Unlike last year when no fans were in attendance, this year’s event will feature physical distance and other safety measures as the Bluegrass continues to recover from a worldwide pandemic that has crippled society.
The capacity for this year’s event is 40 to 50 percent and up to 60 percent in some private premium seats that permit social distancing. The infield attendance is set at 25-30 percent capacity.
“We’ve received an exceptional level of guidance from medical experts and public health authorities, and this plan will allow the reduced number of spectators in attendance to celebrate Kentucky Derby 147 in a safe and responsible way,” Churchill Downs Racetrack President Mike Anderson said.
Essential Quality is the early favorite in this year’s race that will feature 20 horses. Trainer Brad Cox is getting anxious as Derby Day draws near.
“The serious work is over,” he said Thursday. “Now the fun begins.”
Veteran trainer Todd Pletcher has four entries — Bourbonic, Dynamic One, Known Agenda, and Sainthood in this year’s field.
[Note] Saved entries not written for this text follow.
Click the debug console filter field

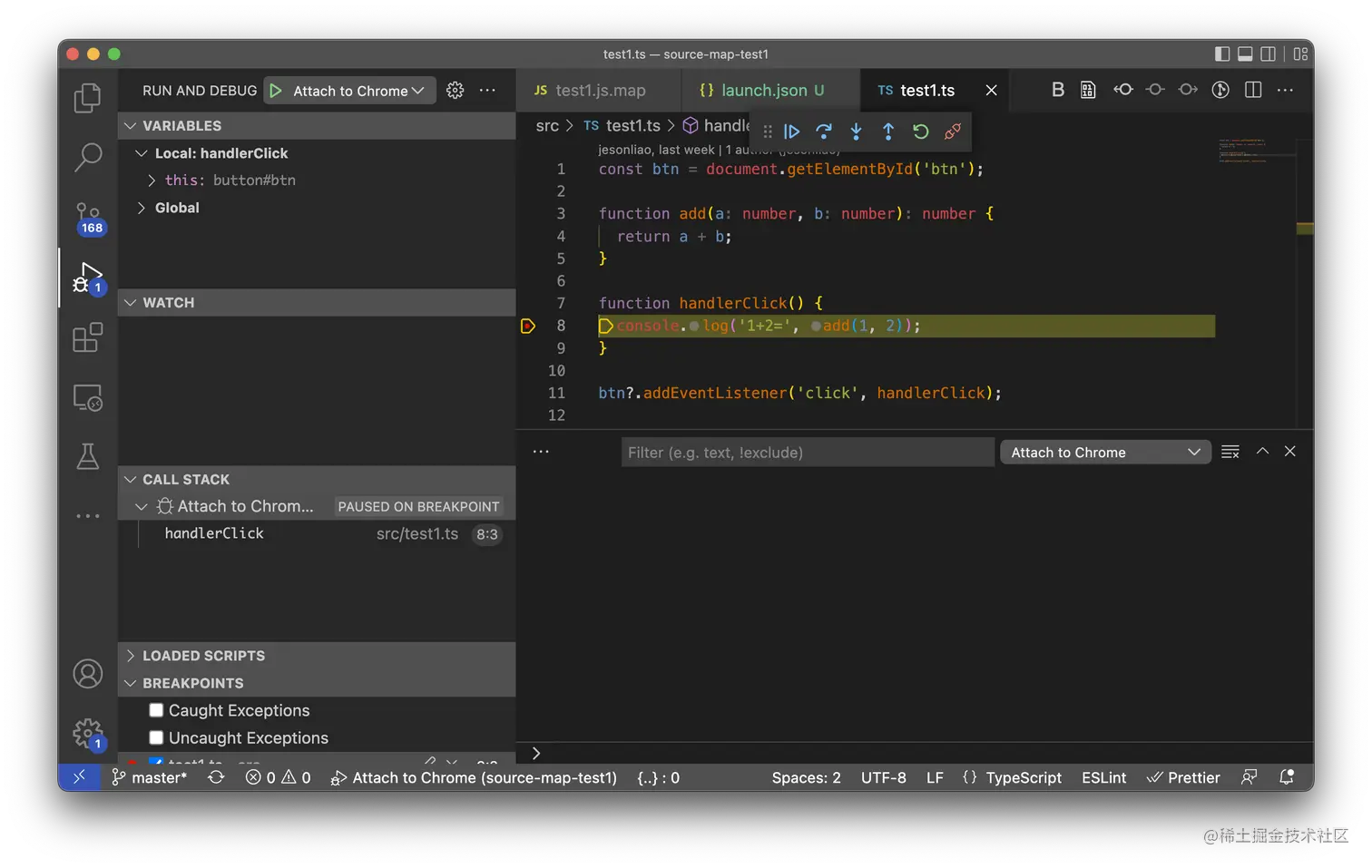point(807,453)
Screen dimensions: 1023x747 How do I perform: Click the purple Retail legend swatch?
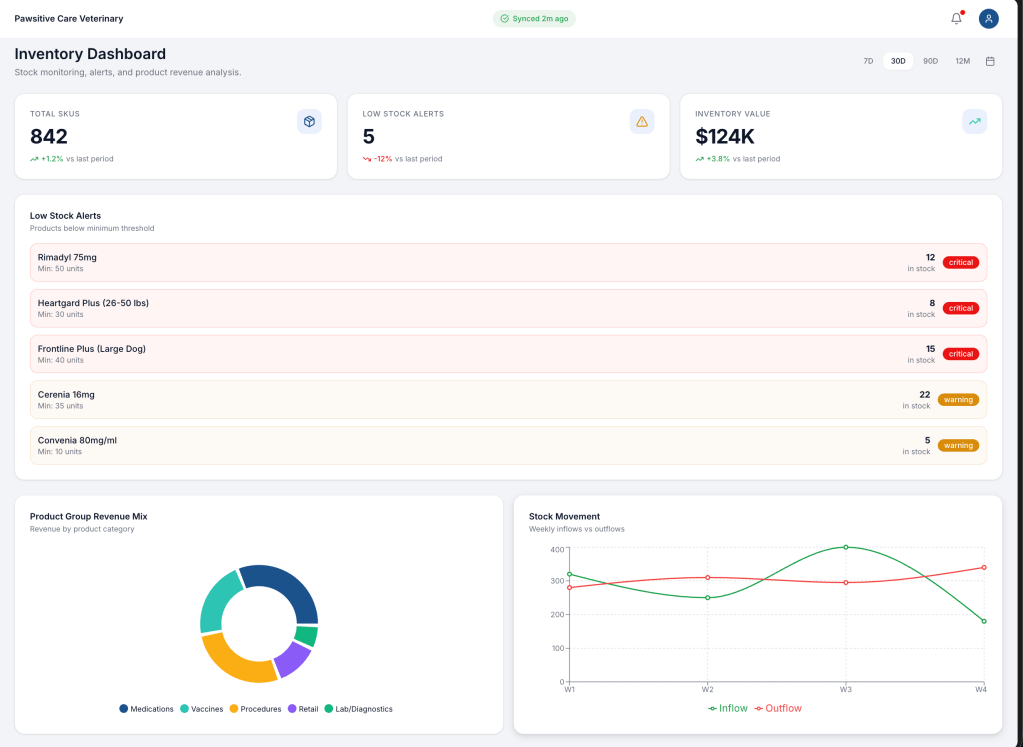pos(293,709)
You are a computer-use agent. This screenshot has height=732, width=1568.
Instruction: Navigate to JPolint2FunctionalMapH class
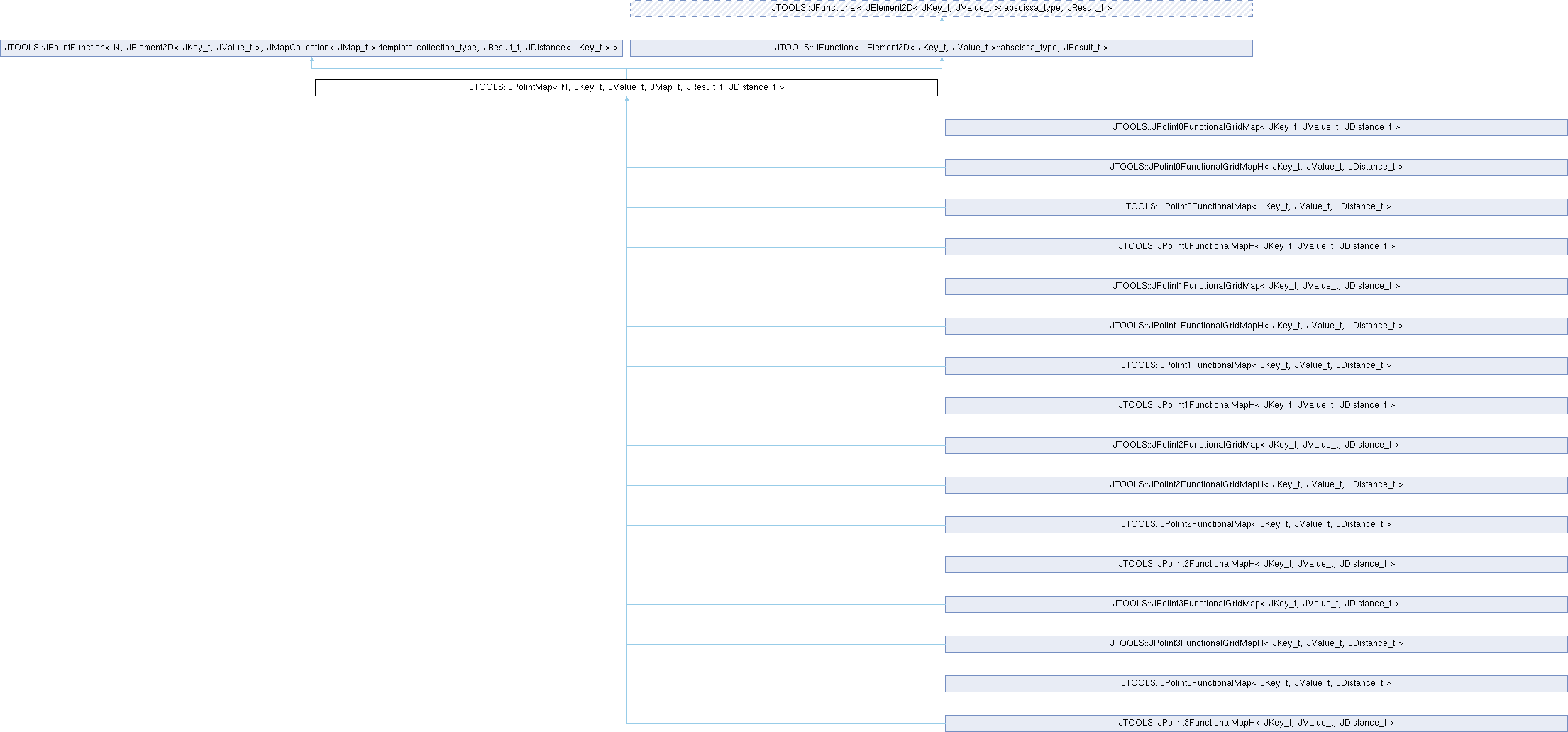(x=1256, y=565)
Pletcher worked out all four horses at 6 a.m. Thursday in order to beat heavy rains forecast for the area.
“We kept it simple out there today,” he said. “(we wanted to) get them out, get them around, get them back home safe.”
Pletcher will participate in the Derby for the 20th time. Overall, Pletcher has trained a record 59 starters in the Derby and still gets anxious on race day, which he describes as “partly fun, partly nerve-wrecking.”
“What I appreciate is how excited the owners get,” Pletcher said earlier this week. “That’s why we want to deliver this, because that’s what drives a lot of the owners. They’re getting a lot of enjoyment for the last two weeks watching the breeze shows, watching them train, you can sense the excitement they’re having building up to a race like this
One of the underdogs of this year’s event could be Brooklyn Strong, who won his debut at Delaware Park.
“I’m just excited to be here,” trainer Danny Velazquez said. “Like I’m telling everyone, I have zero pressure. This is a lifelong dream … on Sunday they called and said we were in. It’s been crazy, been chaotic. I’ve had no sleep.”
Hall of Fame trainer Bob Baffert’s lone entry is Medina Spirit, whose horse Authentic won the delayed race last fall. Jockey John Velazquez will ride a Baffert entry for the second straight year.
“Johnny is a really good rider,” Baffert said. “The thing I like about him, his strength, is that he’s an exceptionally good gate rider. A good speed rider and my horse is a speed horse. He’ll keep him out of trouble. That’s what Medina has going for him, he’s very fast out of the gate. When you have 20 horses, that is the key.”